(Items from a dataset)
^^^^^^^^^^^^^^^^

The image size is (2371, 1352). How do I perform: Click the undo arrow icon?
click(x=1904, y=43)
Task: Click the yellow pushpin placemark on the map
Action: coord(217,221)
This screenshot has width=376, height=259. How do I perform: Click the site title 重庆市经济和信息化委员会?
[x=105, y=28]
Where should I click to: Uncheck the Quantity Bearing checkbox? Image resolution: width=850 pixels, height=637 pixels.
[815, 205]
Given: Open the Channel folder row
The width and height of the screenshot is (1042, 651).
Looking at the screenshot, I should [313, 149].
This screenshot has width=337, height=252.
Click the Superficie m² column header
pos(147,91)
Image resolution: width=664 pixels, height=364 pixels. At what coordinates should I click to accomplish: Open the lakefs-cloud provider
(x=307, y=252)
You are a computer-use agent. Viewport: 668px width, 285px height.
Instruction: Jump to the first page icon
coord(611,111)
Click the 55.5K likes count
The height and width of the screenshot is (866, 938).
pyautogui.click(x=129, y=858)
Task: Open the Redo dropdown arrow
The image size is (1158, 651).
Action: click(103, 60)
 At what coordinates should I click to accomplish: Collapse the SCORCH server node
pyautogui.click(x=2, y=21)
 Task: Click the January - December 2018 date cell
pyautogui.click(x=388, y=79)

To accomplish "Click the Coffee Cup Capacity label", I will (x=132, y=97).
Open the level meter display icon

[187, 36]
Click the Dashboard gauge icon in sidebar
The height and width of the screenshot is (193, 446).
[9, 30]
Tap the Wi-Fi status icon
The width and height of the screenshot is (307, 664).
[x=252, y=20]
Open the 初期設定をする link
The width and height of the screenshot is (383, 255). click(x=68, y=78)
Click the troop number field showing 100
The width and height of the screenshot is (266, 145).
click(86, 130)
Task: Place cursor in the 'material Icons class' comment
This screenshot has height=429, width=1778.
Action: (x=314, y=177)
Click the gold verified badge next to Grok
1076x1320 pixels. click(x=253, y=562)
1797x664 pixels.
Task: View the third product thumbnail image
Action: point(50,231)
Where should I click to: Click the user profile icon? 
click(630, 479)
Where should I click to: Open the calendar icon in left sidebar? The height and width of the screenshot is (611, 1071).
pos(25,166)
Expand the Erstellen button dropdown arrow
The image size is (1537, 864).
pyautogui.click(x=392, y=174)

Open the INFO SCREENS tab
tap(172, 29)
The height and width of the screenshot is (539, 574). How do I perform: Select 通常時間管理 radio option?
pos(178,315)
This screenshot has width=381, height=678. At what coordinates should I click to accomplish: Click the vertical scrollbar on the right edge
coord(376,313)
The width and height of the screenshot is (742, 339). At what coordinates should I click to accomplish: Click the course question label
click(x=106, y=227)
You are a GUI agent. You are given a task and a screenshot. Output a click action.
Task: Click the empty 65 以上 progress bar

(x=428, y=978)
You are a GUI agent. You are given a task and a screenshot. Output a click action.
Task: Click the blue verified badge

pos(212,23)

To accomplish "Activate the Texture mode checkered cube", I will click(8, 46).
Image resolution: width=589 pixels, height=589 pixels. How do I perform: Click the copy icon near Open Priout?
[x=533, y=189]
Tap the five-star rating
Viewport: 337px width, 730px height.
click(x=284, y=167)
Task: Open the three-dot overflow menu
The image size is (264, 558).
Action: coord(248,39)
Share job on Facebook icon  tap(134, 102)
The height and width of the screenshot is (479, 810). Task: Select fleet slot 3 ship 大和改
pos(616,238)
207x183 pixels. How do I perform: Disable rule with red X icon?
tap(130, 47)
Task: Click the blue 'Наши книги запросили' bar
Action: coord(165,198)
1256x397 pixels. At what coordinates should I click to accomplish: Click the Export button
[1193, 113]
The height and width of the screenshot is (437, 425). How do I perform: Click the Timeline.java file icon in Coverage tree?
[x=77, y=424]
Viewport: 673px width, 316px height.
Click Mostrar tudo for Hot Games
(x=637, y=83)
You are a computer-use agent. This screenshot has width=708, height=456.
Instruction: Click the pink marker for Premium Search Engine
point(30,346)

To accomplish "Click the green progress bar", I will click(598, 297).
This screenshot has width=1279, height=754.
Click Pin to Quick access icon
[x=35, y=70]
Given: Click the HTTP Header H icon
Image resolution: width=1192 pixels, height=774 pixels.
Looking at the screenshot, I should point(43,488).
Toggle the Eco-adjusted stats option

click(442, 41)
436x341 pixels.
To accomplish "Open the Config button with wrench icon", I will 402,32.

^^^^^^^^^^^^^^^^

* [Problem statement]: Please transcribe the whole listing above line for line, without changing anything.

* [Written solution]:
The image size is (2371, 1352). How do I perform: Click the undo arrow icon?
click(x=1904, y=43)
Task: Click the yellow pushpin placemark on the map
Action: coord(217,221)
This screenshot has width=376, height=259. How do I perform: Click the site title 重庆市经济和信息化委员会?
[x=105, y=28]
Where should I click to: Uncheck the Quantity Bearing checkbox? Image resolution: width=850 pixels, height=637 pixels.
[815, 205]
Given: Open the Channel folder row
The width and height of the screenshot is (1042, 651).
Looking at the screenshot, I should [313, 149].
This screenshot has width=337, height=252.
Click the Superficie m² column header
pos(147,91)
Image resolution: width=664 pixels, height=364 pixels. At what coordinates should I click to accomplish: Open the lakefs-cloud provider
(x=307, y=252)
You are a computer-use agent. Viewport: 668px width, 285px height.
Instruction: Jump to the first page icon
coord(611,111)
Click the 55.5K likes count
The height and width of the screenshot is (866, 938).
pyautogui.click(x=129, y=858)
Task: Open the Redo dropdown arrow
The image size is (1158, 651).
Action: click(103, 60)
 At what coordinates should I click to accomplish: Collapse the SCORCH server node
pyautogui.click(x=2, y=21)
 Task: Click the January - December 2018 date cell
pyautogui.click(x=388, y=79)

To accomplish "Click the Coffee Cup Capacity label", I will (x=132, y=97).
Open the level meter display icon

[187, 36]
Click the Dashboard gauge icon in sidebar
The height and width of the screenshot is (193, 446).
[9, 30]
Tap the Wi-Fi status icon
The width and height of the screenshot is (307, 664).
[x=252, y=20]
Open the 初期設定をする link
The width and height of the screenshot is (383, 255). click(x=68, y=78)
Click the troop number field showing 100
The width and height of the screenshot is (266, 145).
click(86, 130)
Task: Place cursor in the 'material Icons class' comment
This screenshot has height=429, width=1778.
Action: (x=314, y=177)
Click the gold verified badge next to Grok
1076x1320 pixels. click(x=253, y=562)
1797x664 pixels.
Task: View the third product thumbnail image
Action: point(50,231)
Where should I click to: Click the user profile icon? 
click(630, 479)
Where should I click to: Open the calendar icon in left sidebar? The height and width of the screenshot is (611, 1071).
pos(25,166)
Expand the Erstellen button dropdown arrow
The image size is (1537, 864).
pyautogui.click(x=392, y=174)

Open the INFO SCREENS tab
tap(172, 29)
The height and width of the screenshot is (539, 574). How do I perform: Select 通常時間管理 radio option?
pos(178,315)
This screenshot has width=381, height=678. At what coordinates should I click to accomplish: Click the vertical scrollbar on the right edge
coord(376,313)
The width and height of the screenshot is (742, 339). At what coordinates should I click to accomplish: Click the course question label
click(x=106, y=227)
You are a GUI agent. You are given a task and a screenshot. Output a click action.
Task: Click the empty 65 以上 progress bar

(x=428, y=978)
You are a GUI agent. You are given a task and a screenshot. Output a click action.
Task: Click the blue verified badge

pos(212,23)

To accomplish "Activate the Texture mode checkered cube", I will click(8, 46).
Image resolution: width=589 pixels, height=589 pixels. How do I perform: Click the copy icon near Open Priout?
[x=533, y=189]
Tap the five-star rating
Viewport: 337px width, 730px height.
click(x=284, y=167)
Task: Open the three-dot overflow menu
The image size is (264, 558).
Action: coord(248,39)
Share job on Facebook icon  tap(134, 102)
The height and width of the screenshot is (479, 810). Task: Select fleet slot 3 ship 大和改
pos(616,238)
207x183 pixels. How do I perform: Disable rule with red X icon?
tap(130, 47)
Task: Click the blue 'Наши книги запросили' bar
Action: coord(165,198)
1256x397 pixels. At what coordinates should I click to accomplish: Click the Export button
[1193, 113]
The height and width of the screenshot is (437, 425). How do I perform: Click the Timeline.java file icon in Coverage tree?
[x=77, y=424]
Viewport: 673px width, 316px height.
Click Mostrar tudo for Hot Games
(x=637, y=83)
You are a computer-use agent. This screenshot has width=708, height=456.
Instruction: Click the pink marker for Premium Search Engine
point(30,346)

To accomplish "Click the green progress bar", I will click(598, 297).
This screenshot has width=1279, height=754.
Click Pin to Quick access icon
[x=35, y=70]
Given: Click the HTTP Header H icon
Image resolution: width=1192 pixels, height=774 pixels.
Looking at the screenshot, I should point(43,488).
Toggle the Eco-adjusted stats option

click(442, 41)
436x341 pixels.
To accomplish "Open the Config button with wrench icon", I will 402,32.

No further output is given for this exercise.